Upon converting the Qwen2.5-7B model to MLA, several key modifications were made:
- The output dimensions of weight matrices (Wᵃₖ and Wᵃᵥ) were adjusted to 512, while KV cache size remained at 1024.
- Unlike the original GQA model, TransMLA projects the dimensions of Wᵇₖ and Wᵇᵥ from 512 to 3584 (28 × 128), allowing each query head to interact with 28 distinct queries, enhancing the model’s expressive power.
Despite this transformation, the KV cache size remained unchanged, ensuring no additional memory overhead. The increase in parameters was also minimal:
- For the Query-Key (QK) pair, the additional 512 × 3584 matrix was introduced, compared to the original 3584 × 3584 + 512 × 3584 matrix.

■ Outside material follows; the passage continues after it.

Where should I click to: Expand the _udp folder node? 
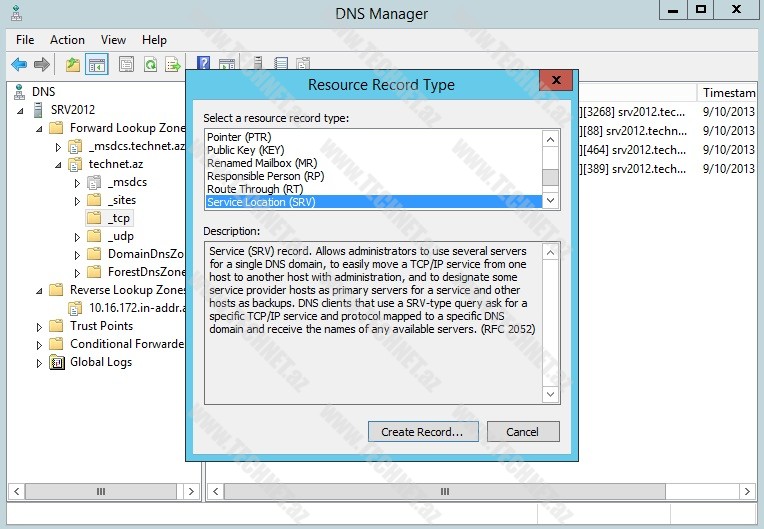point(77,237)
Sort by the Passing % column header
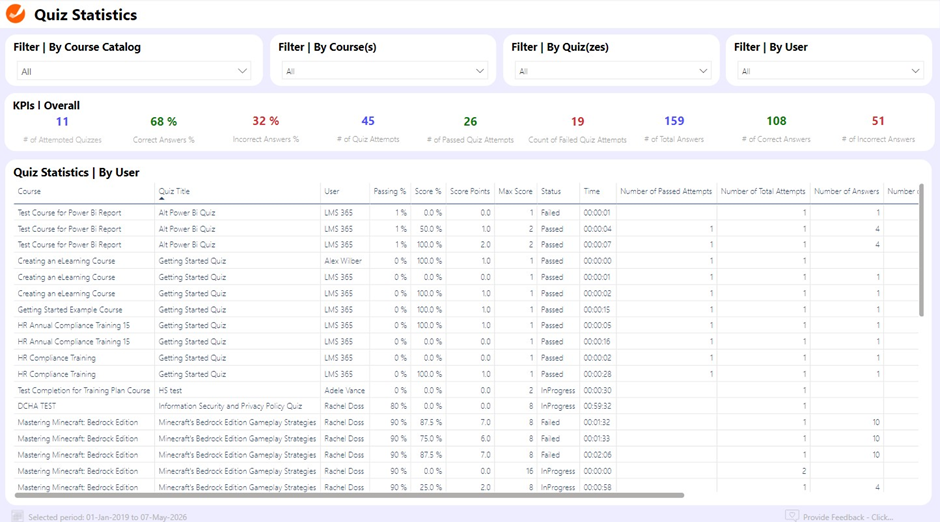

- Similarly, for the Value-Output (V-O) pair, the increase in parameters accounted for just 1/8 of the original matrix size.
As a result, the total parameter count increased only slightly, from 7.6 billion to 7.7 billion, making the change negligible in terms of computational cost.
Comparing Fine-Tuning Performance
To evaluate TransMLA’s effectiveness, both the original GQA-based Qwen model and the TransMLA model were trained on the SmolTalk instruction fine-tuning dataset.
- Task-Specific Performance:
- Figure below shows that TransMLA outperformed the original GQA-based model across both 7B and 14B settings.
- The most significant improvements were observed in math and code-related tasks, highlighting better expressiveness and reasoning ability.

- Training Loss: The TransMLA model exhibited a significantly lower loss, indicating stronger data-fitting capabilities.

This performance boost is attributed to two key factors:
- Enlarged Key-Value dimensions – Allowing greater capacity for complex representations.
- Orthogonal decomposition – Enabling more effective feature extraction.
In conclusion,
TransMLA demonstrates that by reengineering attention mechanisms, we can convert large, resource-intensive models into smaller, efficient versions without sacrificing performance. This breakthrough not only reduces memory and computational demands but also enhances key capabilities like reasoning and expressiveness. As a result, enterprises can potentially deploy cost-effective, high-performing GenAI solutions that are both sustainable and practical for real-world applications.